They put a viscus coupling between a flywheel and the crankshaft. Having essentially no friction or other loading, the flywheel will rotate at the same average speed that the crankshaft is spinning. When the crankshaft accelerates faster the coupling will provide drag and when the crankshaft slows the flywheel will return some angular momentum. A spring - flywheel combination can be used to perform the same function, but suffers from its own resonance problems. By using a lossy viscous coupling, damping is provided to the system and this prevents any resonance.206.192.249.5 (talk) 18:36, 14 January 2010 (UTC)Reply
There is no coupling between the crankshaft and flywheel (i.e. it's not somewhere where it has to transmit the main driving torque). Instead it's between the crankshaft and a heavy flywheel-like mass that's not connected to anything else, usually at the opposite end to the main flywheel. There's also an older, non-viscous design, where a similar mass is connected through friction plates.

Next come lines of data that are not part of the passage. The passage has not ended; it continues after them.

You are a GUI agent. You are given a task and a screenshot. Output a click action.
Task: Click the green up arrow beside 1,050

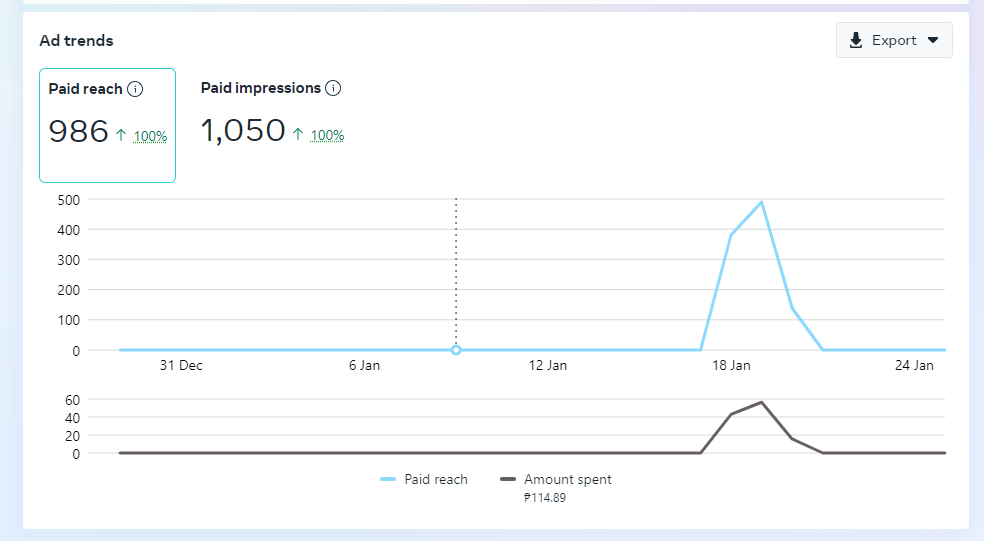tap(298, 133)
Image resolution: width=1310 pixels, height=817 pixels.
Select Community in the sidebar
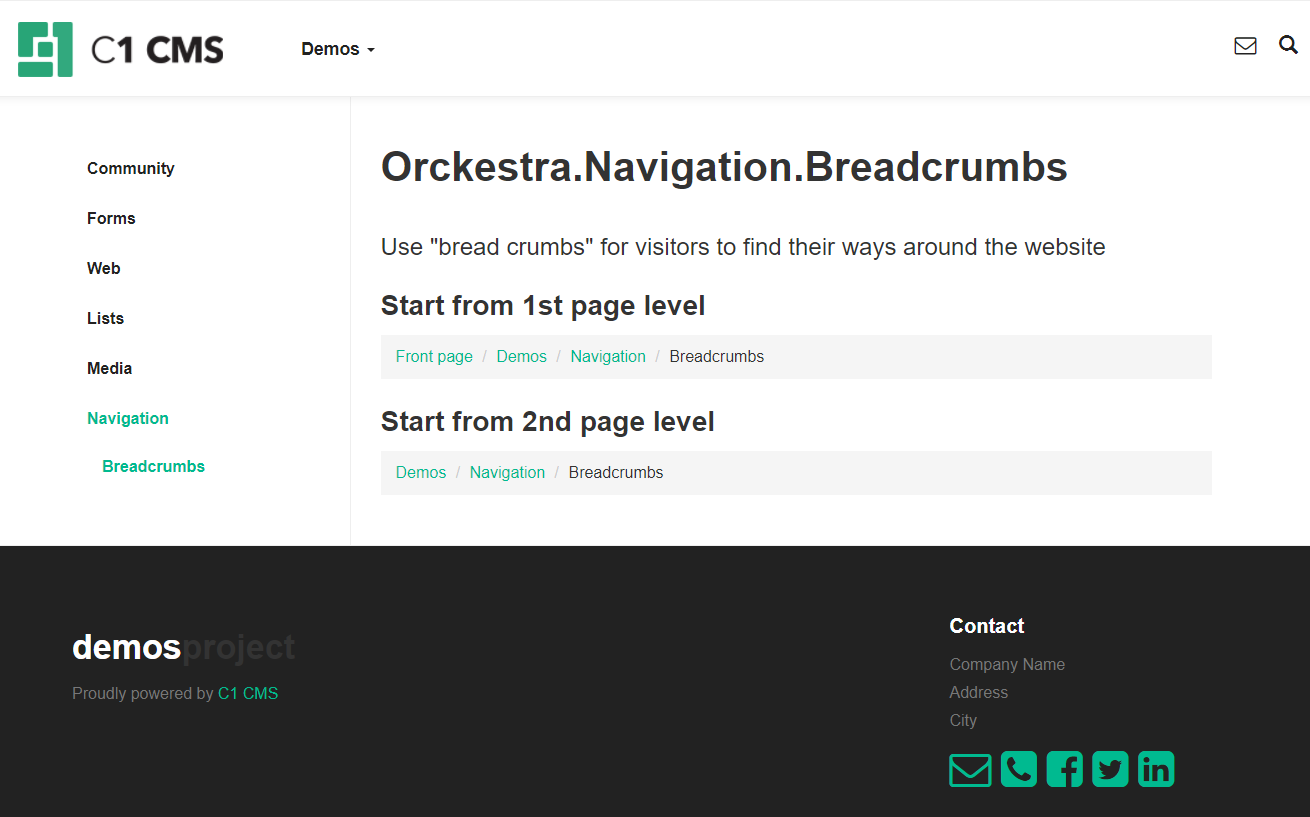tap(131, 168)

A two-stroke (not just a diesel) or a long multi-cylinder engine will tend to twist the crankshaft back and forth. This is a problem with two strokes in particular owing to their "torque reversal" effects, but it also happens with long multi-cylinder crankshafts just because of imbalances between cylinders. Andy Dingley (talk) 02:10, 10 March 2010 (UTC)Reply

This article does not reference any scientific sources!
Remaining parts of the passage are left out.